French oil giant TotalEnergies SE expects refining margins to stay strong, especially once a ban on imported Russian petroleum products goes into effect, owing to Europe’s inability to compensate for the lost volumes.

“We think that the ban on Russian petroleum products that will be effective in February 2023 will contribute to maintaining these distillate cracks at a very high level,” TotalEnergies CFO Jean-Pierre Sbraire said Oct. 27 during the company’s third quarter of 2022 webcast and conference call with analysts.

The company’s average refinery throughput was 1.6 million bbl/d in the third quarter, up 31% compared to the previous-year quarter, due “to the recovery in demand, particularly in Europe and the U.S., the restart of the Donges refinery in France in the second quarter of 2022 and the Leuna refinery in Germany,” the company said Oct. 27 in a separate press release.

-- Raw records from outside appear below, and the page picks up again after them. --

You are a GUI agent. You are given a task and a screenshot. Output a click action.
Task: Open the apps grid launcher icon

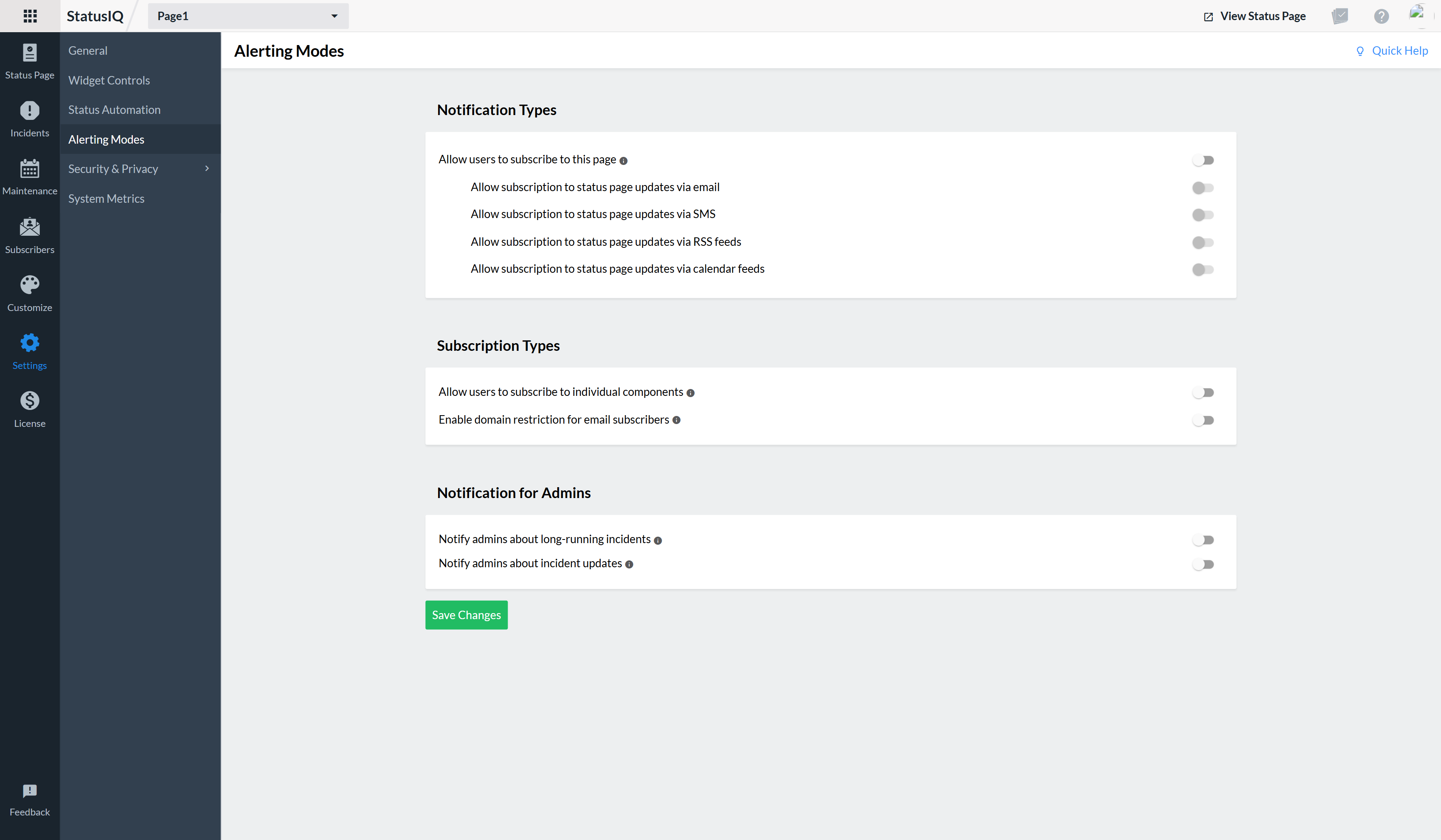(x=30, y=16)
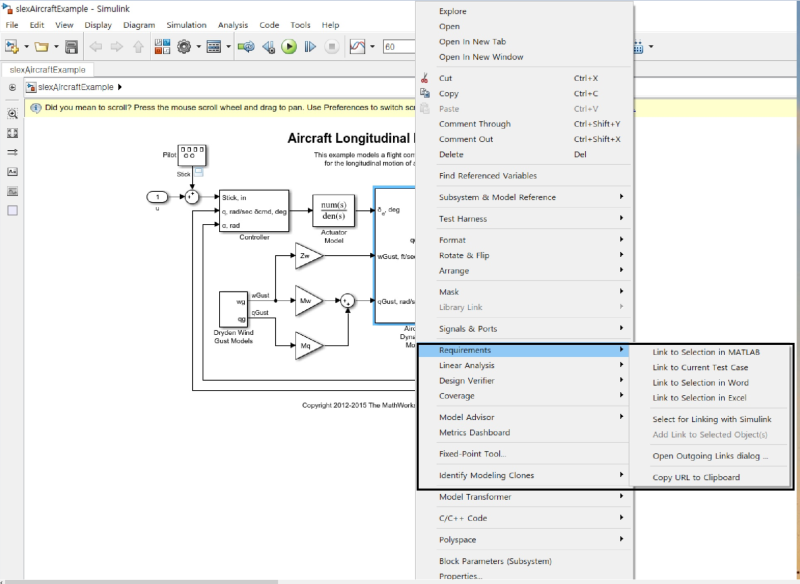Switch to the slexAircraftExample tab

pos(47,69)
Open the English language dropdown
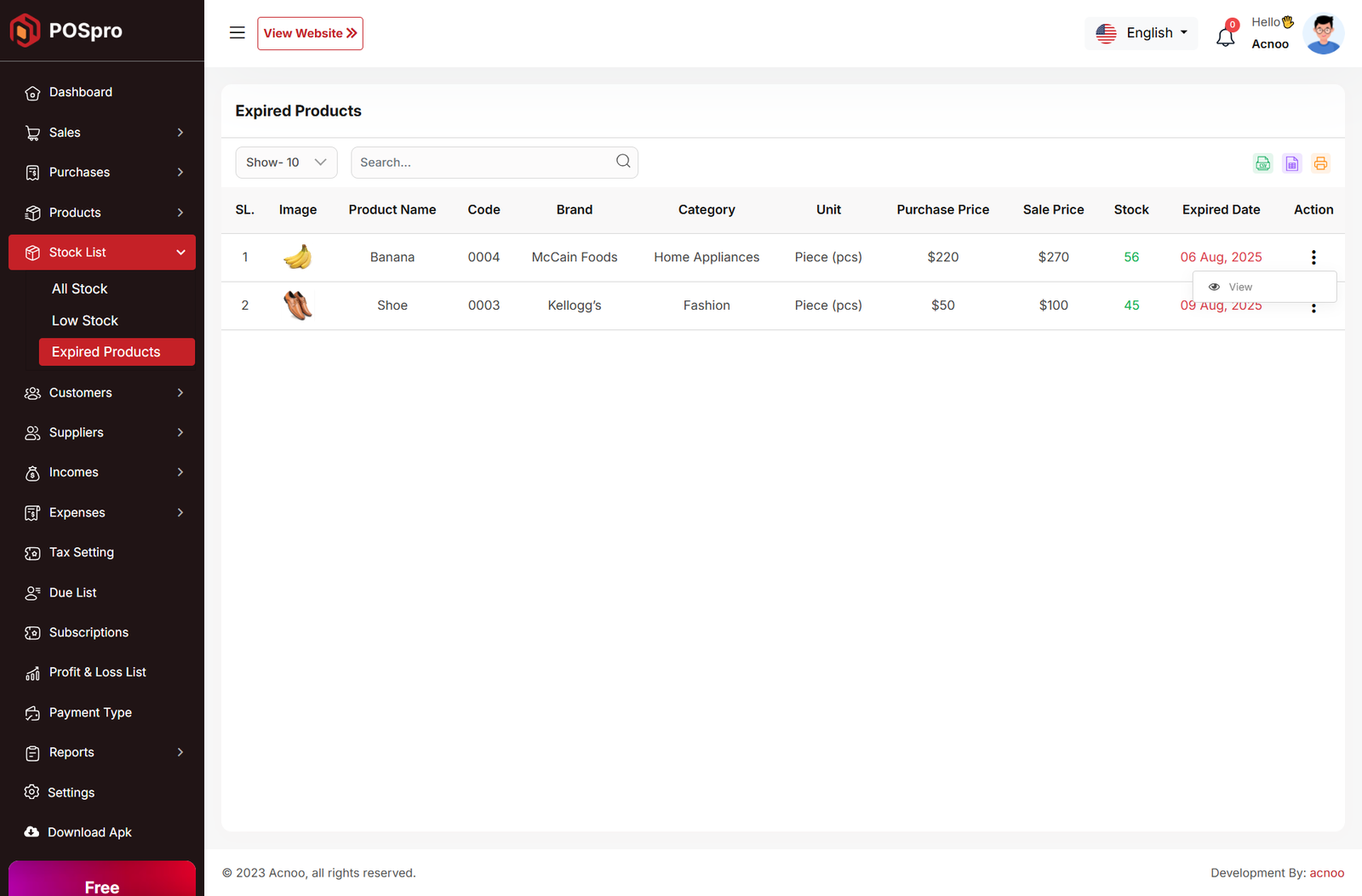The width and height of the screenshot is (1362, 896). coord(1141,33)

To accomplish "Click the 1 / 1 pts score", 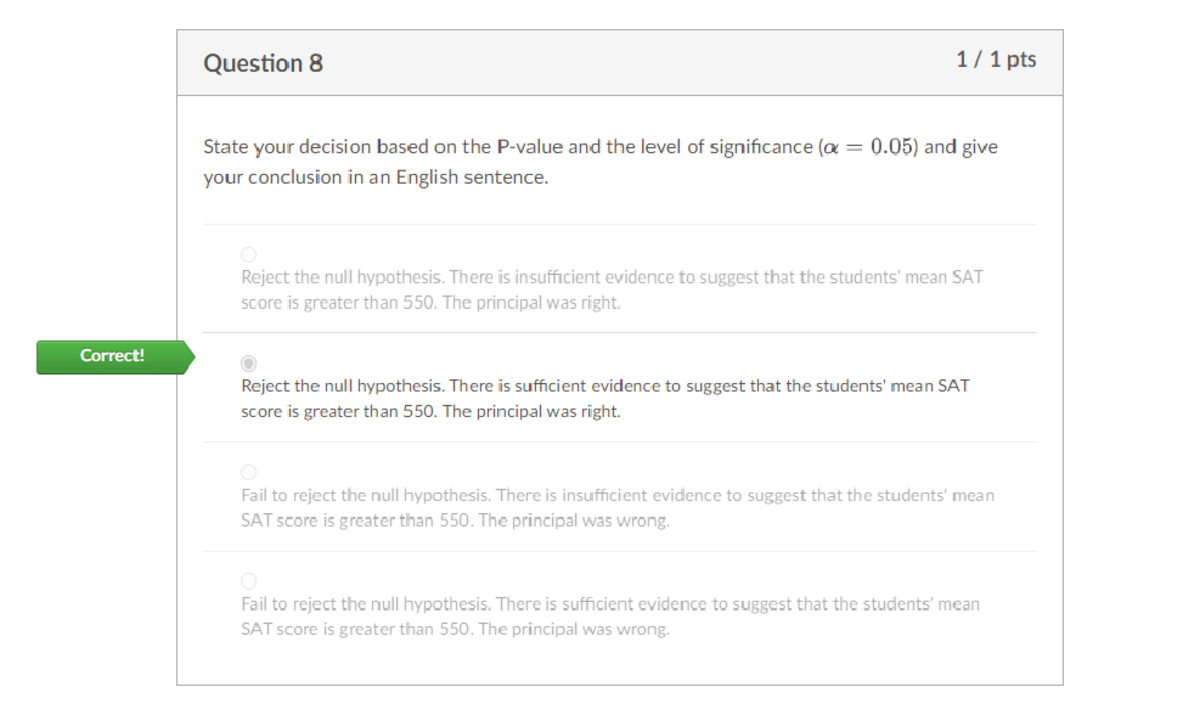I will click(x=996, y=59).
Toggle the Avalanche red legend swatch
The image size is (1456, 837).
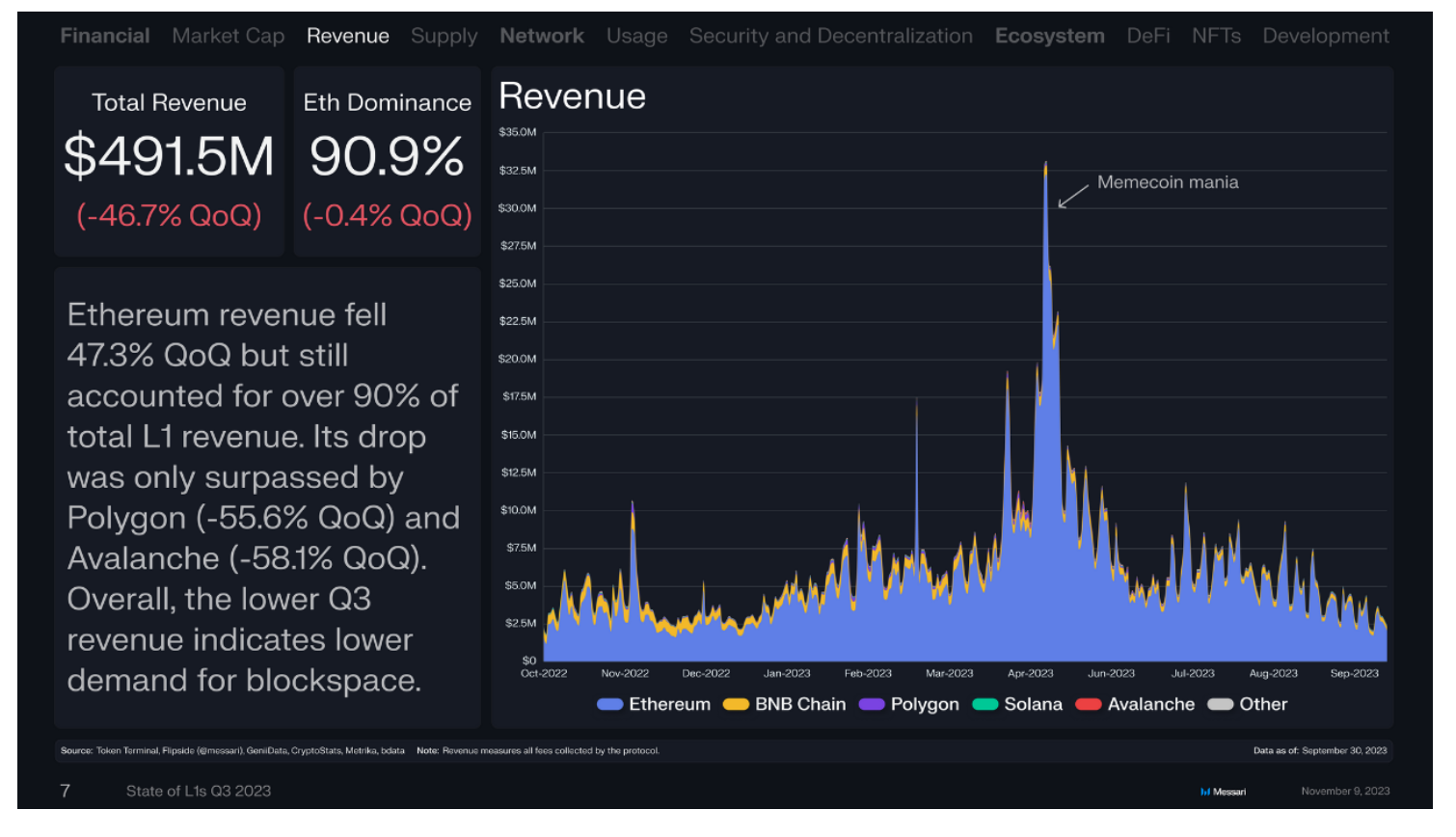click(x=1089, y=704)
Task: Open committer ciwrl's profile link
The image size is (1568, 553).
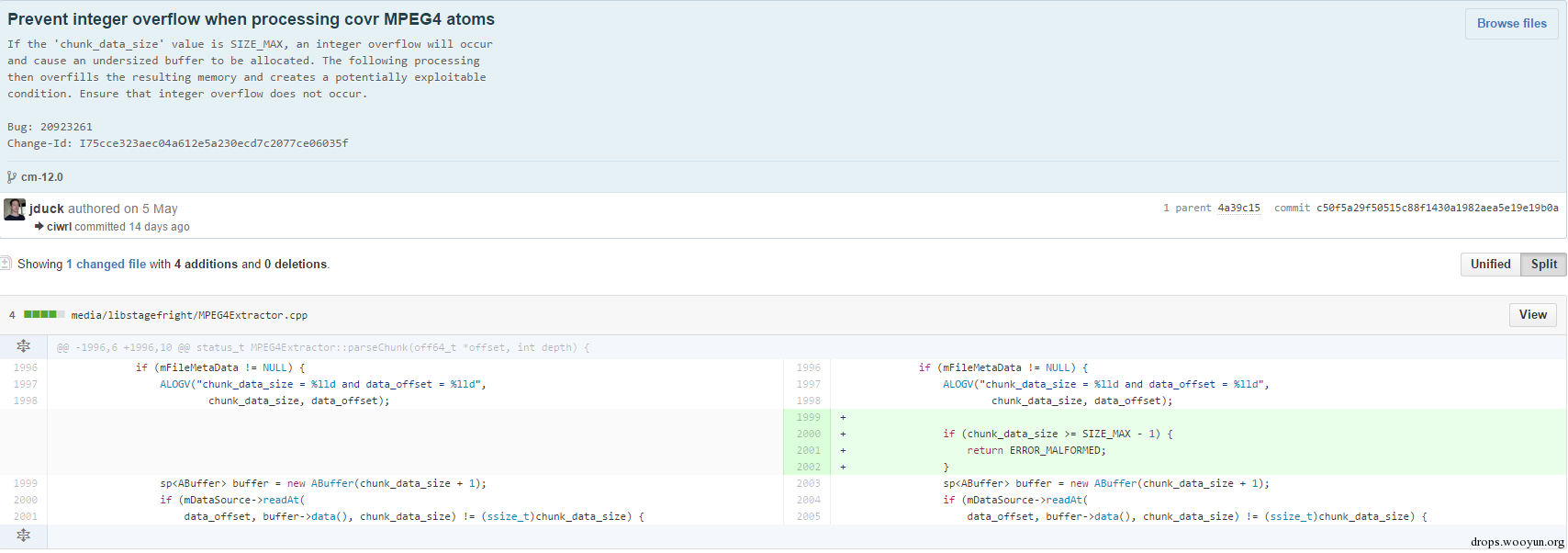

Additionally, Sbraire said it would be easier to compensate for the loss of crude due to a ban on Russian crude that goes into effect in December 2022 due to an ability to reroute crude shipments to other countries.

“But we are very clear that all these bans will contribute to support prices. Russian crude will need to find alternative customers, so it will go to India, perhaps to China or more globally in Asia,” Sbraire said. “These countries could therefore benefit from discounted crude. But on the opposite, the European refiners will have to pay a premium to attract new crudes. So that's the paradox of this ban, I think, implemented at the level of the EU.”

TotalEnergies is one of Europe’s key energy companies providing the region with vital energy supply from oil to LNG. With a global footprint that spans from Africa and Asia, the company continues to play an important role in Europe’s ongoing energy crisis spurred on earlier this year by Russia’s invasion of Ukraine.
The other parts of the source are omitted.